Sorprenden las reacciones habidas en España ante esta visita. Con frecuencia han revelado más sobre la naturaleza de quien juzgaba que sobre los propios hechos.
Algunos medios de la derecha primero han pretendido rebajar a toda costa el nivel de la visita y luego han pasado a desentrañar cada perfil de la misma en busca de algún enfoque que desvelara un lado menor o fracasado. Al no encontrarlo, el siguiente paso ha consistido en atacar la premisa mayor, la mera posibilidad de que un presidente español pueda tener cierta relevancia internacional. Papanatismo y complejo. Curiosa forma de ayudar a tu país, empequeñecerlo sólo para negar el pan y la sal a tu oponente político. Es el patriotismo de los muy mediocres, de los que empobrecen el convento hasta que adquiera la dimensión ajustada a sus aspiraciones al puesto de escribano del abad.
Feijóo, la gran esperanza blanca de la derecha, ha aprovechado la ocasión para confirmar, si falta hiciera, su inmensa inanidad. Es ya la gran desesperanza. Lo digo con pesar, puesto que España y Euskadi necesitan una derecha española competente, inteligente, fiable y leal, y no una que ante la opción de una Soraya o un Alonso apueste siempre por una Ayuso o un Almeida. La inmolación heroica de Borja Sémper en la pira de Génova no consigue edulcorar el escenario. Pensar que por sí solo, sin un jefe a su altura, consiguiera operar el pedal de silencio de ese piano vertical aporreado por delirantes sin oído musical era mucho pedir.
Feijóo aprovechaba estos días que Sánchez lidiaba en la plaza mayor del mundo para, desde algún picadero de cortijo, criticar ante las cámaras de informativo regional la ausencia del Gobierno y de su propio presidente –que andaba esos días de cumbre europea a viaje a China pasando por cumbre iberoamericana– haber faltado a la inauguración de una exposición de arte chino en Alicante. Con la sonrisa taimada de quien cree disponer de una bala mortal de sofisticado ingenio espetó una frase prefabricada con veneno: “supongo que ese desprecio a la cultura china no se lo tendrán en cuenta en China”.

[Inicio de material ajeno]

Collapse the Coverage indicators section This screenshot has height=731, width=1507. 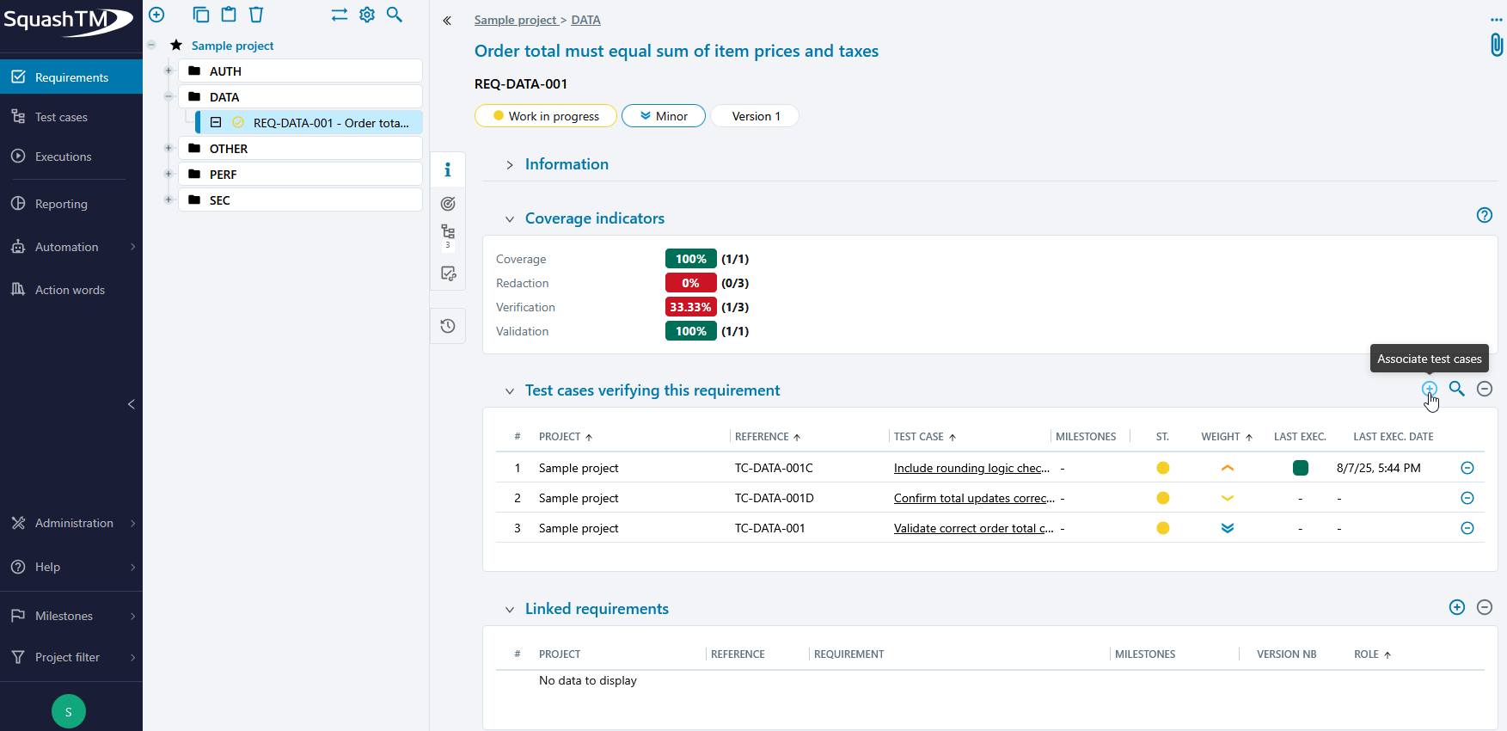(x=510, y=219)
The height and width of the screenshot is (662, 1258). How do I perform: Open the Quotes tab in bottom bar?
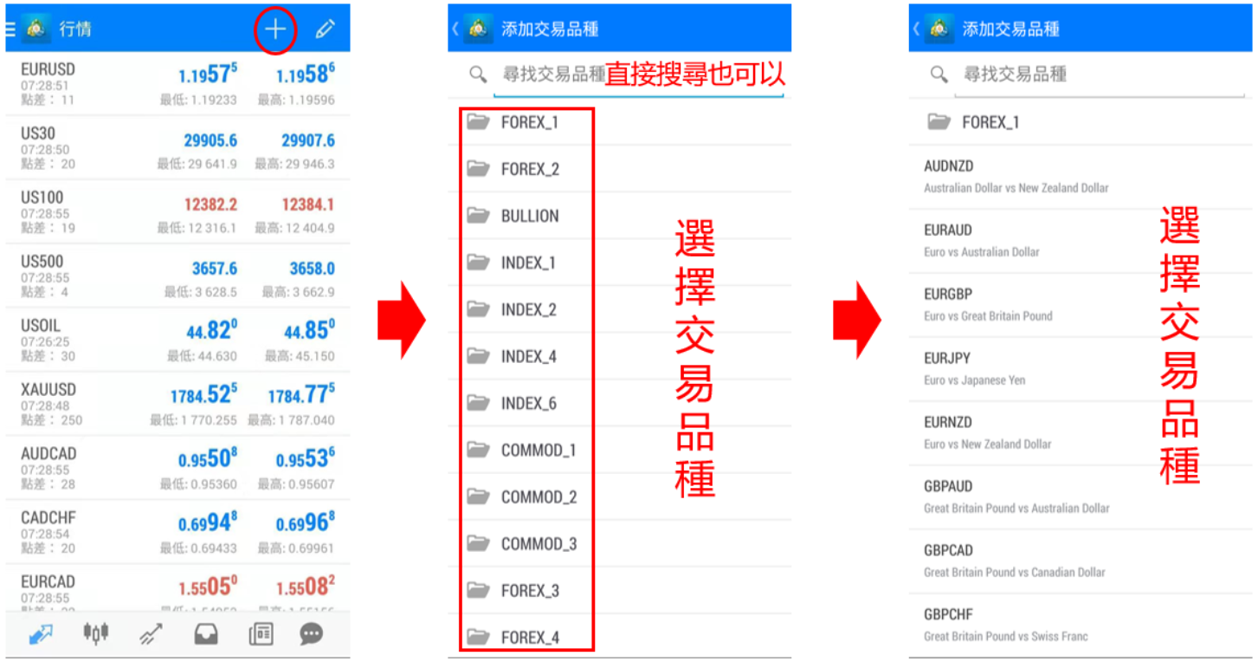[40, 634]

Decir que tu presidente “desprecia la cultura china” con la esperanza de que algún secretario de guardia en la embajada china pueda enterarse de tu tontería y consiga elevarla doscientos escalones hasta llegar, magnificada y adulterada, a los oídos adecuados en Pekín para crear problemas y debilitar la operación de tu propio país es tan miserable que ni siquiera es una traición plena. No le llega porque no puede. Es la maldad mezquina e infructuosa del niño que te desinfla la rueda de la bicicleta. Es una traición avergonzada y refrenada, de mano escondida, como de pedo de monja. Es decepcionante como el fuego de artificio bañado por la tormenta en una tarde de verano festivo, que se consume humeante sin volar ni dar luz. Está falto de causa y de premio, como la infidelidad del impotente. Es inútil, como el viaje a la nada del hombre que nunca debió dejar Galicia.